» **DOCUMENT**:

Light at a Distance*

Teacher Version(.doc)

Student Version(.doc)

• Primary Focus: Math; NC Standard Course of Study Areas: 6th: 1.01, 1.04, 1.07, 5.02, 5.04; 7th: 1.02, 1.03, 2.01, 4.01, 5.01, 5.02, 5.03, 5.04; 8th: 1.02, 4.01, 4.02, 5.01b, 5.02, 5.04
  • (Key Concepts:  Linear, Quadratic, Exponential, Inverse and Inverse Square Functions and variables)
• Secondary Focus: Science; NC Standard Course of Study Areas: 6th: 1.04, 1.05, 1.06, 1.07, 1.09, 6.04, 6.05; 7th: 6.05
  • (Key Concepts:  Lumens, Lux, and data collection)
• Computer/Technology Skills: Calculators, Probeware, Data Visualization; NC Standard Course of Study Areas: 6th: 3.01; 7th: 3.01, 3.02, 8th: 3.01
• Essential Question: Why does the brightness of light change as you get closer to it? Can we use a math equation to predict how the brightness changes?
• Summary of Activity: Much of what we observe in our world can be modeled with mathematics.  For instance, have you ever observed while traveling in a car at night, the headlights of an oncoming vehicle?  The light starts as a dim glow in the distance, but as the vehicle gets closer, the brightness of the headlights increases rapidly. This is because the light becomes more focused as the surface it shines upon moves closer. As a result, light intensity increases as the distance from a typical light source decreases. What is the relationship between distance and intensity for a simple light bulb?

» **LISTED ENTRIES**:
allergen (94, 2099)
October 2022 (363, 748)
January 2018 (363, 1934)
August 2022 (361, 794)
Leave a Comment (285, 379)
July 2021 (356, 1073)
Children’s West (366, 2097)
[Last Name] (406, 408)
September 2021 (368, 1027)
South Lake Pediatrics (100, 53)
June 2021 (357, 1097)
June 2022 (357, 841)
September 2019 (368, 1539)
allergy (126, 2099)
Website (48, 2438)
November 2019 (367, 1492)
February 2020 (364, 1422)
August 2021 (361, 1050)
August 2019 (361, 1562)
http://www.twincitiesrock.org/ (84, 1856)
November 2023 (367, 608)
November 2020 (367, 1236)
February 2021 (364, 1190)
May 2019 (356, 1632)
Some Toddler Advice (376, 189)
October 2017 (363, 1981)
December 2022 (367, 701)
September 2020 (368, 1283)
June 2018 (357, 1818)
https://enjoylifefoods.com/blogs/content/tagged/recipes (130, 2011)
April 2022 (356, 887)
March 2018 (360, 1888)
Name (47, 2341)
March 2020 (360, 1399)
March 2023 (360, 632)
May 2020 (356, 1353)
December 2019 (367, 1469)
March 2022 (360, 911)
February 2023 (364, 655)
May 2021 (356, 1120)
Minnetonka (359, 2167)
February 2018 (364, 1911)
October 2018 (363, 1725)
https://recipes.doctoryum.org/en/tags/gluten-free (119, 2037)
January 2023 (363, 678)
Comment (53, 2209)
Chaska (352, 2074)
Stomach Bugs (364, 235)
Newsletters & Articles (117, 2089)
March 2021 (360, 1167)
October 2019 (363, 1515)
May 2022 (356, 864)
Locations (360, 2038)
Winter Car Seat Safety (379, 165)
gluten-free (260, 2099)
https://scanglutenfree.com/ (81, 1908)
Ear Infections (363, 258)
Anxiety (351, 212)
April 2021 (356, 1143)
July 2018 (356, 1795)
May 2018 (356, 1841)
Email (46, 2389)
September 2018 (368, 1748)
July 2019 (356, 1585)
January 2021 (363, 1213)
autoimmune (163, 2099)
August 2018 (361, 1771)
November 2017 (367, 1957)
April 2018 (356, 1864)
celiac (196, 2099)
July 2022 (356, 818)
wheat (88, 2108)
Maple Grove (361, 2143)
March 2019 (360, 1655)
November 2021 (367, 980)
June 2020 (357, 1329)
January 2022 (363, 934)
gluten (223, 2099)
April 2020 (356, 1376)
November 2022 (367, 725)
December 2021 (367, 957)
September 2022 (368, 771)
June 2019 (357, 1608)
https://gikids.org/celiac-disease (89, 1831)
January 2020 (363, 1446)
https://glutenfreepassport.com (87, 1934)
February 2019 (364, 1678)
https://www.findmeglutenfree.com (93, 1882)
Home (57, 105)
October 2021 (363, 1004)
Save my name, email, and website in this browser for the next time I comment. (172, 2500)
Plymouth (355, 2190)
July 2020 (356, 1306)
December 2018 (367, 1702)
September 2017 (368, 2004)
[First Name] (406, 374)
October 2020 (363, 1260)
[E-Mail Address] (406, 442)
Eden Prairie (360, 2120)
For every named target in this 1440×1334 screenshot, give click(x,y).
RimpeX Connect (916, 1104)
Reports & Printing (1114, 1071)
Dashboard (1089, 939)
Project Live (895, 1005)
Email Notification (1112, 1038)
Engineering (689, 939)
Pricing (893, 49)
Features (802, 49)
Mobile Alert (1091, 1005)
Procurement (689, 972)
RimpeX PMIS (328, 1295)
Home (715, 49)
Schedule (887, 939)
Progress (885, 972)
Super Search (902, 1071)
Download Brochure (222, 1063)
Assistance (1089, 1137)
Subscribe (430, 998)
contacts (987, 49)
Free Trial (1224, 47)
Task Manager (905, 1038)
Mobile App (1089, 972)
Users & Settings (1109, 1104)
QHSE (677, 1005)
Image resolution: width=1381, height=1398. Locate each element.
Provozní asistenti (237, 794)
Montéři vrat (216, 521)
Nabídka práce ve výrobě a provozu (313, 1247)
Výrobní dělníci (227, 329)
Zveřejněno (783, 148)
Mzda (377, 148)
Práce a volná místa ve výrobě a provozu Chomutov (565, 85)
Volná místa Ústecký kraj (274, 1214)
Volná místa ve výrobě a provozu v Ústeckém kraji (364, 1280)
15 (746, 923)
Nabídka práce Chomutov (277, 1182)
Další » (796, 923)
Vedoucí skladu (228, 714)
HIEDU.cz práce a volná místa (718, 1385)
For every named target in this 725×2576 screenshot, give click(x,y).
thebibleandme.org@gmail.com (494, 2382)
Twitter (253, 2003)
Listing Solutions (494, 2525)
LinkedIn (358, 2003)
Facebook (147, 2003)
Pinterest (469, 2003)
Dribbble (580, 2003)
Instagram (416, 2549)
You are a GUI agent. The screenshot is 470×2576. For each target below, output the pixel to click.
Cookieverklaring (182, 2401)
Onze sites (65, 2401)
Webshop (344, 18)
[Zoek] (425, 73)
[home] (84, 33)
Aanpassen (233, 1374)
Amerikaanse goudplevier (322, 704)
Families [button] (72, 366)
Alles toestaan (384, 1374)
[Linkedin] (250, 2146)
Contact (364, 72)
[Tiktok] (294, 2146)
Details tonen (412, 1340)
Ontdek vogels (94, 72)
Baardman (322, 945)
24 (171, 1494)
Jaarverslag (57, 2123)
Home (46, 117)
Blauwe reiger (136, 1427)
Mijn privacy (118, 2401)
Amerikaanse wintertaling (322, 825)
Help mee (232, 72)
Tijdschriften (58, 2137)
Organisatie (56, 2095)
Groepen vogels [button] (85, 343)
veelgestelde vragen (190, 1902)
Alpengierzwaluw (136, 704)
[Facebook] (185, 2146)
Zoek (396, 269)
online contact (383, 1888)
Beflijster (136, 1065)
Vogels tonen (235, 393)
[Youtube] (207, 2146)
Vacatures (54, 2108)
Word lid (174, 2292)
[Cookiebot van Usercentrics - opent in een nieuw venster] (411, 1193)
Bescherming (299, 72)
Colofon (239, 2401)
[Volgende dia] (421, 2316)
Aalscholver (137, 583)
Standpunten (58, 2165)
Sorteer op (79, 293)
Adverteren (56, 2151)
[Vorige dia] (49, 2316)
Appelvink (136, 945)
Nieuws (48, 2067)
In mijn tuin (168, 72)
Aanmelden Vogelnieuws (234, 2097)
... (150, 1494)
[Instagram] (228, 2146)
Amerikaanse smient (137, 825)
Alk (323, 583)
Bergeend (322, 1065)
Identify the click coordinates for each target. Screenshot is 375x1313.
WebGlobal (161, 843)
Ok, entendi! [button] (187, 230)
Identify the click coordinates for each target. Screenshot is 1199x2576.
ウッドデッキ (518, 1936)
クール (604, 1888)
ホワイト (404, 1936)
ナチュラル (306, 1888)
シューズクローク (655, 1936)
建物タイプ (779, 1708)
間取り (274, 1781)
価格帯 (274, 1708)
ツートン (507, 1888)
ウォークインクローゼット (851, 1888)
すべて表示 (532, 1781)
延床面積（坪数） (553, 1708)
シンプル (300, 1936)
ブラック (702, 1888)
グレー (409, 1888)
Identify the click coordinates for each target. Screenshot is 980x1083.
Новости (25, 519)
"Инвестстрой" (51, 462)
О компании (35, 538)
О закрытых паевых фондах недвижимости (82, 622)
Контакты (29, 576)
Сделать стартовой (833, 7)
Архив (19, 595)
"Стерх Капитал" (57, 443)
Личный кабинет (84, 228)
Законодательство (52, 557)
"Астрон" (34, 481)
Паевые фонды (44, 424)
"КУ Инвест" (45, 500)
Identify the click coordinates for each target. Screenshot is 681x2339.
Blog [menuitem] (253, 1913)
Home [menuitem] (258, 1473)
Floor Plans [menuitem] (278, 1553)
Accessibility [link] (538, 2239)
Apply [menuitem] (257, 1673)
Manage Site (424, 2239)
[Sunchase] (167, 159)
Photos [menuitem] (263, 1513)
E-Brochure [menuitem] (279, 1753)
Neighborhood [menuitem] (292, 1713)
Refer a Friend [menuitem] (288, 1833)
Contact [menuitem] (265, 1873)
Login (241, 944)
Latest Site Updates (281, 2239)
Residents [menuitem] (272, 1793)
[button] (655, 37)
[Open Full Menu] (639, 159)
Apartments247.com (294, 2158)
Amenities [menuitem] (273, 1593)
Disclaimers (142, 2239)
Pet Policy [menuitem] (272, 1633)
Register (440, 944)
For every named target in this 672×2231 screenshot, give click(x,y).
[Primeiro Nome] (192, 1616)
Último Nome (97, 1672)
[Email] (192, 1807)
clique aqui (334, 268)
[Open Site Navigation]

» **TASK TO COMPLETE**:
Can you reproduce, word for word, the part of the Light at a Distance page above that begins at "Teacher Version(.doc)" and stops after "Functions and variables)"?

» **COMPLETED TASK**:
Teacher Version(.doc)

Student Version(.doc)

• Primary Focus: Math; NC Standard Course of Study Areas: 6th: 1.01, 1.04, 1.07, 5.02, 5.04; 7th: 1.02, 1.03, 2.01, 4.01, 5.01, 5.02, 5.03, 5.04; 8th: 1.02, 4.01, 4.02, 5.01b, 5.02, 5.04
  • (Key Concepts:  Linear, Quadratic, Exponential, Inverse and Inverse Square Functions and variables)